• _TASK ITEM_
Repeat, exactly as written, the line with "The height and width of the screenshot is (584, 654)." and every line that follows it in the material below, ending with the last.

*****

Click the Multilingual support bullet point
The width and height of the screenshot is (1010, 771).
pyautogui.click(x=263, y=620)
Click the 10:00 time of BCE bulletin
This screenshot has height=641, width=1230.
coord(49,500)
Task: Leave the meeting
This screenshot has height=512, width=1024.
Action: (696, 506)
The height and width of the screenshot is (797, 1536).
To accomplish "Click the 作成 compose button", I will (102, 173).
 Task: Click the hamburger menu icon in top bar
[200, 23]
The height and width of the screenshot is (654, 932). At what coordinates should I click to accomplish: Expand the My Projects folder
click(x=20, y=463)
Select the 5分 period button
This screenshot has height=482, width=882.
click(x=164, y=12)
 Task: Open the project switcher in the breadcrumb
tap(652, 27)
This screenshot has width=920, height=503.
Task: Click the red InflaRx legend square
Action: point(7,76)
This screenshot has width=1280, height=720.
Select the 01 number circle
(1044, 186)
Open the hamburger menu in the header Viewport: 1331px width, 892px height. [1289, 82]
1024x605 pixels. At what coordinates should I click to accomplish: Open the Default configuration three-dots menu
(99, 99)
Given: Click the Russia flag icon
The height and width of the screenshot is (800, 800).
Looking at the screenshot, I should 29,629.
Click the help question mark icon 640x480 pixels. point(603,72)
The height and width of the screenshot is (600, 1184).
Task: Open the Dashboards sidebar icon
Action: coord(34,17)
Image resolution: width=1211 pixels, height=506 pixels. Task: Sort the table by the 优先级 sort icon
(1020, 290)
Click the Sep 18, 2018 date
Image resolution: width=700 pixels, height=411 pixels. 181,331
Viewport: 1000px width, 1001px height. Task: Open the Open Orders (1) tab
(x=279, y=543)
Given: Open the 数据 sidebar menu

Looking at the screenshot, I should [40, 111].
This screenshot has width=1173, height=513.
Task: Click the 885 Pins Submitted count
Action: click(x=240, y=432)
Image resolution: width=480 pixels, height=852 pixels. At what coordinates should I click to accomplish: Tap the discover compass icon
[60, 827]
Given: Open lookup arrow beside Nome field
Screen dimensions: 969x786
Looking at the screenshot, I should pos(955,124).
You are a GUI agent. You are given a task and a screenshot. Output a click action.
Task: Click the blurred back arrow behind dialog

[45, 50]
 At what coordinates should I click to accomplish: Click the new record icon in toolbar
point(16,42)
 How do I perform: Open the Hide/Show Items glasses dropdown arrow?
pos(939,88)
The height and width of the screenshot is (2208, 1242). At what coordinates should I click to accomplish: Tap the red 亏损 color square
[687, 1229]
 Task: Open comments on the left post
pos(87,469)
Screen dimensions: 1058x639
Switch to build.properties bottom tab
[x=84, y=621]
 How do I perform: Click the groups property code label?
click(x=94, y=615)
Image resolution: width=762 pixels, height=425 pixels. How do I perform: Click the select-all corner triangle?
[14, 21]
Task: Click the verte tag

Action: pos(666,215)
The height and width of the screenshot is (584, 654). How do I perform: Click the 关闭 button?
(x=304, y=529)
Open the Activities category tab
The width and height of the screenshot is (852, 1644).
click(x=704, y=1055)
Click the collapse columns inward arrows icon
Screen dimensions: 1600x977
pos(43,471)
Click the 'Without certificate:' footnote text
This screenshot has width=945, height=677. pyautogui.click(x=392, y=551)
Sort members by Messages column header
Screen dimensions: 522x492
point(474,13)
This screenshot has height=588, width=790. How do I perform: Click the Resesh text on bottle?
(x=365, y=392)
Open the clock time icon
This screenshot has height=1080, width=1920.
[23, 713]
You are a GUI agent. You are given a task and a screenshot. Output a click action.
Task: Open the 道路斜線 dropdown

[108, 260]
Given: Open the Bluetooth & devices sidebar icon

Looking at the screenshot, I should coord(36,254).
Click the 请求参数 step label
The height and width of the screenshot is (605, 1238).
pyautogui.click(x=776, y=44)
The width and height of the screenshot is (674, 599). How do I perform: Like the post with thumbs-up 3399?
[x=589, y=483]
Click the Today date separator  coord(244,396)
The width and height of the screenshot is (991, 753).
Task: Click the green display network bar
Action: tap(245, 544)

*****

• _REPLY TO THE EXERCISE_
The height and width of the screenshot is (584, 654). How do I perform: Click the 关闭 button?
(x=304, y=529)
Open the Activities category tab
The width and height of the screenshot is (852, 1644).
click(x=704, y=1055)
Click the collapse columns inward arrows icon
Screen dimensions: 1600x977
pos(43,471)
Click the 'Without certificate:' footnote text
This screenshot has width=945, height=677. pyautogui.click(x=392, y=551)
Sort members by Messages column header
Screen dimensions: 522x492
point(474,13)
This screenshot has height=588, width=790. How do I perform: Click the Resesh text on bottle?
(x=365, y=392)
Open the clock time icon
This screenshot has height=1080, width=1920.
[23, 713]
You are a GUI agent. You are given a task and a screenshot. Output a click action.
Task: Open the 道路斜線 dropdown

[108, 260]
Given: Open the Bluetooth & devices sidebar icon

Looking at the screenshot, I should coord(36,254).
Click the 请求参数 step label
The height and width of the screenshot is (605, 1238).
pyautogui.click(x=776, y=44)
The width and height of the screenshot is (674, 599). How do I perform: Like the post with thumbs-up 3399?
[x=589, y=483]
Click the Today date separator  coord(244,396)
The width and height of the screenshot is (991, 753).
Task: Click the green display network bar
Action: tap(245, 544)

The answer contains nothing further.